The International Monetary Fund (IMF) and the Financial Stability Board (FSB) rolled out a joint paper in which there are policy recommendations in response to a request from the Indian presidency of the G20.
To provide guidance and help different jurisdictions around the risk related to crypto activities, both organizations have generated a paper to combine the standards and consolidate collective recommendations.
In the policy papers, it is suggested that stablecoin and decentralized finance (DeFi) activities should be regulated. Additionally, it explains the alignment and interactions between the regulatory frameworks and policies created by the FSB and IMF. For the relevant authorities, it does not set or generate new policies, recommendations, or expectations.
Stablecoins, created to hold a stable value, can suddenly become volatile and pose a huge risk to financial stability, as per the paper.
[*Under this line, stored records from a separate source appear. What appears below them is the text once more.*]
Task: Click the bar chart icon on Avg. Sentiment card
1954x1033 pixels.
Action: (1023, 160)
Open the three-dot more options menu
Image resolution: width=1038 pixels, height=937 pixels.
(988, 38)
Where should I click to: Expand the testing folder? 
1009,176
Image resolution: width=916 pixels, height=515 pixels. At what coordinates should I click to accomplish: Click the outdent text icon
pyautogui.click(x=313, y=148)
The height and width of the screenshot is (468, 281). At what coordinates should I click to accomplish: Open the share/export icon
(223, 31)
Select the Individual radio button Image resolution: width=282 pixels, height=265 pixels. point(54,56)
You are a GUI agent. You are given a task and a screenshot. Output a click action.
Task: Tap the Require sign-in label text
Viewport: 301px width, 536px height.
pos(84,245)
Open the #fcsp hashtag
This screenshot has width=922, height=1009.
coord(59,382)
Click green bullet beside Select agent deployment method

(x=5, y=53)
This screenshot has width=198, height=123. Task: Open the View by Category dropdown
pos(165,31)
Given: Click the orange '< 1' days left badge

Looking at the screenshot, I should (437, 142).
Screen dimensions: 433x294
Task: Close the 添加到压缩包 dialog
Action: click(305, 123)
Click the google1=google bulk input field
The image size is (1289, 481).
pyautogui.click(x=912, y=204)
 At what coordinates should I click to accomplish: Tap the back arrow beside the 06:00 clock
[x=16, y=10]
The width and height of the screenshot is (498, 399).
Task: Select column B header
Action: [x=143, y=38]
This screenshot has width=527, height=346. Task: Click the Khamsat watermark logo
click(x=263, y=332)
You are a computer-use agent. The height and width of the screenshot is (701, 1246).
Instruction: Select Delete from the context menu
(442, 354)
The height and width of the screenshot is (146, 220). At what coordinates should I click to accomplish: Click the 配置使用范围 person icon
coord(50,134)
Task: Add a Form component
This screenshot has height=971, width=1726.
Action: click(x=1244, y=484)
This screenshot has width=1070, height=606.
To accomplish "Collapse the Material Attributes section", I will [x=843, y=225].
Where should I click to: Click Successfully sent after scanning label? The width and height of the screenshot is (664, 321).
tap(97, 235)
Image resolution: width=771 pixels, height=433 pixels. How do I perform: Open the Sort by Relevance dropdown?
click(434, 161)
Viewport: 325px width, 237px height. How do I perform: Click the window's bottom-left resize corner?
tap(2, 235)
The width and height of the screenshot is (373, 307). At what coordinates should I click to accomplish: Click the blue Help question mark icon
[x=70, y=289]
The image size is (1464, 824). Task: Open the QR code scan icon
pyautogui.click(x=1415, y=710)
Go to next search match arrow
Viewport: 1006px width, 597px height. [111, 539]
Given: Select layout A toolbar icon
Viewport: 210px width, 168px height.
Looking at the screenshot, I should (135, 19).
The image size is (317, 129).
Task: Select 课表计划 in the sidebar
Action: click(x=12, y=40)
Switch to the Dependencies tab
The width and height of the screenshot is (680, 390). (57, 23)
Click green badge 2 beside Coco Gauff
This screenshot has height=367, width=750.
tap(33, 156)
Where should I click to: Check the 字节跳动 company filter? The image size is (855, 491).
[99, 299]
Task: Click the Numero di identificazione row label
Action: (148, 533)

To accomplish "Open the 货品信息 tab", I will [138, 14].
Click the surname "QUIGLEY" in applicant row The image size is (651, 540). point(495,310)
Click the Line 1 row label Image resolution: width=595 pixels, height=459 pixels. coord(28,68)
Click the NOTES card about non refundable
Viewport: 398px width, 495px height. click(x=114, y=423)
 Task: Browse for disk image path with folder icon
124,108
For the DeFi protocols, the paper mentioned that the process used for providing service could be different from the traditional financial platform but it “does not differ substantially from the traditional financial system in the functions it performs.”
As noted in the paper, DeFi has tried to replicate some functions of the traditional financial system, which can also increase and inherit those systems’ risks and vulnerabilities. Leverage, operational fragilities, interconnectedness, liquidity and maturity mismatches are a few examples of this.
In the paper, there is a roadmap that includes “planned and ongoing work related to the implementation of crypto-asset policy frameworks, which taken together seek to: build institutional capacity beyond G20 jurisdictions; enhance global coordination, cooperation, and information sharing; and address data gaps necessary to understand the rapidly changing crypto-asset ecosystem.”